Philip Swanton
Resume
Philip Swanton grew up in Sydney and trained under David Rumsey at the Sydney Conservatorium of Music before moving overseas to complete specialist postgraduate organ studies in Basel, Switzerland.
He subsequently spent the best part of two decades pursuing an immensely successful career as a performer, recording artist and teacher, giving numerous recitals, workshops and masterclasses in major venues across Europe and as far afield as Mexico. A series of solo recordings for leading European radio networks and recording labels cemented his reputation as one of the leading recitalists of his generation.
Returning to Australia with his family in 1992, Philip was immediately appointed to the Sydney Conservatorium of Music faculty, where he has taught continuously now for the last 28 years. Under his direction, the organ department at ‘the Con’ has become the leading centre of organ education in the country. This excellence in teaching led to the receipt in 2012 of an exceptionally generous $1m endowment for organ studies (“The Richard and Doreen Wilson Organ Scholarship Fund”) – one of the largest single donations ever received by the Conservatorium – which provides a good number of scholarships for both tertiary degree and Rising Stars students.

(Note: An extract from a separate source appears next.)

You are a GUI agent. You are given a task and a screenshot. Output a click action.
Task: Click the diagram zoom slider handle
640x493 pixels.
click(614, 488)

Philip has an enviable record of successes in the annual Sydney Organ Competition, with students winning first prize in one or more sections every year for the last 10 years. Two of his Conservatorium students have been honored with the award of the University Medal on graduation, while a number of former students are now working in leading local and overseas centres of church music including Hereford, Truro and Westminster cathedrals, St Alban’s Abbey (UK) and L’Oratoire du Louvre (Paris). Two former students have gone on to become Organ Scholar at Westminster Abbey. In 2019 he gained the AMEB (NSW) award for “Most outstanding private teacher (Keyboard) at Diploma level”.
Alongside his work at the Con, Philip was on the music staff of Sydney Grammar School for 23 years (teaching piano, harpsichord & organ) and was the Senior (and founding) Teacher with the ACT Organ School (Canberra) from 2003-2017. He is also an accomplished harpsichordist and fortepianist. In a series of nine recitals in Sydney (1998-2000) he became the first Australian ever to publicly perform the complete keyboard sonatas of Joseph Haydn on harpsichord and fortepiano.